▶ [THE PROBLEM] Scan each line of the records for the word "every" and extract the ones that have it.

[DATASET Boundary: Start]

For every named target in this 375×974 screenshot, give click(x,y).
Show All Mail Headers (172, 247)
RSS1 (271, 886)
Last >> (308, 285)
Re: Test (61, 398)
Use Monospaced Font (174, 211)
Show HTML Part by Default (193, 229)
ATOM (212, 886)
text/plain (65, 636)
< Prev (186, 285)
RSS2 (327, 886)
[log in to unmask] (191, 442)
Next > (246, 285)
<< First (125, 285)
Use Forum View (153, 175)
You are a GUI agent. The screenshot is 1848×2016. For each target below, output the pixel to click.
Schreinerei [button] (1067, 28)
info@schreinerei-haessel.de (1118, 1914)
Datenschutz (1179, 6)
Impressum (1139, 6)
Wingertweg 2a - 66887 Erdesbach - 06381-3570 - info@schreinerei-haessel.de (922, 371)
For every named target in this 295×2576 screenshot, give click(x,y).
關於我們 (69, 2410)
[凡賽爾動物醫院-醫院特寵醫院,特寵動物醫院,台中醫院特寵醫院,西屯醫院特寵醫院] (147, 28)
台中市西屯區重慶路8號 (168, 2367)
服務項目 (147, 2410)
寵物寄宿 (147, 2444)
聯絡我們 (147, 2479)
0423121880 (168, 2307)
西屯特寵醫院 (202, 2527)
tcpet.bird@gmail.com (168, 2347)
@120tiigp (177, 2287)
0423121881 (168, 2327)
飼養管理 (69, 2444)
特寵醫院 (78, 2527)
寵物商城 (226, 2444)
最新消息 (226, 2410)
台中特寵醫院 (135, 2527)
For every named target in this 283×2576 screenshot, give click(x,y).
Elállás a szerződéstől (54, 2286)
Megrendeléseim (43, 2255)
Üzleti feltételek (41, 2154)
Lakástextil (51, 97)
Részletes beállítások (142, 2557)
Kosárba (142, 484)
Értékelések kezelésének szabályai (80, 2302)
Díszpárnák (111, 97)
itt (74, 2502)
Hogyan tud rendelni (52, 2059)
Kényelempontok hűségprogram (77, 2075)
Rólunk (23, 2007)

[DATASET Boundary: End]

▶ [ANSWER TO THIS EXERCISE]
For every named target in this 375×974 screenshot, give click(x,y).
For every named target in this 295×2576 screenshot, give click(x,y).
For every named target in this 283×2576 screenshot, give click(x,y).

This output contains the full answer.